I was about to change stations, when the host said (paraphrasing), “I consider myself a little knowledgeable about cult movies, but I have to say, I’ve gotten about a dozen e-mails now telling me to see a movie called ‘Boondock Saints,’ and I gotta tell you, I’ve never heard of that one!”
The title was vaguely familiar, but I’d never seen it. I looked it up on Netflix when I got home:
Twin brothers Conner (Sean Patrick Flanery) and Murphy (Norman Reedus), feeling that their God-given mission is to cleanse the Earth of all human evil, set out to rid Boston of crime. But instead of joining the police force, these Irish Americans decide to kick criminal butt their own way — a la Charles Bronson. Willem Dafoe is the openly gay FBI special agent assigned to investigate.

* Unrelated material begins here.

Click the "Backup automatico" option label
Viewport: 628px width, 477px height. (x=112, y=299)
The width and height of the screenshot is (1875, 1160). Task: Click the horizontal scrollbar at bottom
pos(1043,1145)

We put the movie at the top of our queue, and watched it Saturday night. Amy asked, “Is it particularly important that Dafoe’s character is ‘openly gay’?” I told her that I didn’t know. Then he made his first appearance, at a crime scene. At that point he eyed one of the local cops for an instant, then put his headphones on, turned on his portable CD player — this was 1999, pre-iPod — and listened to opera while investigating the scene.
“Yeah,” I said, “I’m gonna guess that it’s kinda important that his character be out.”
His character goes on to engage in some pretty erratic behavior, as he begins to piece together the identities of the people who are knocking off Russian and Italian mobsters all around Boston. Dafoe’s crisis of conscience culminates in him showing up in a climactic scene in drag, the gratuitousness of which would be funny if he didn’t actually look halfway decent as a woman. It’s amazing what rouge, false eyelashes and a wig can do for a guy.
Sure, there are a couple of outlandish plot elements, and a lot of subtly gay moments of the twin brothers being all shirtless and pretty, but we also get Billy Connolly doing his Jean Reno / killing machine impression, Ron Jeremy as a mobster, and a closing-credit attempt at social commentary that’s unintentionally funny.
Which is to say, I’d recommend catching this flick (even though some of the cuts and transitions make little sense). It’s an entertaining post-Tarantino crime flick, in its over-the-top-itude.
So sports-radio shows can be good for something.
(Bonus trivia: the “ugly brother” knocked up Helena Christensen!)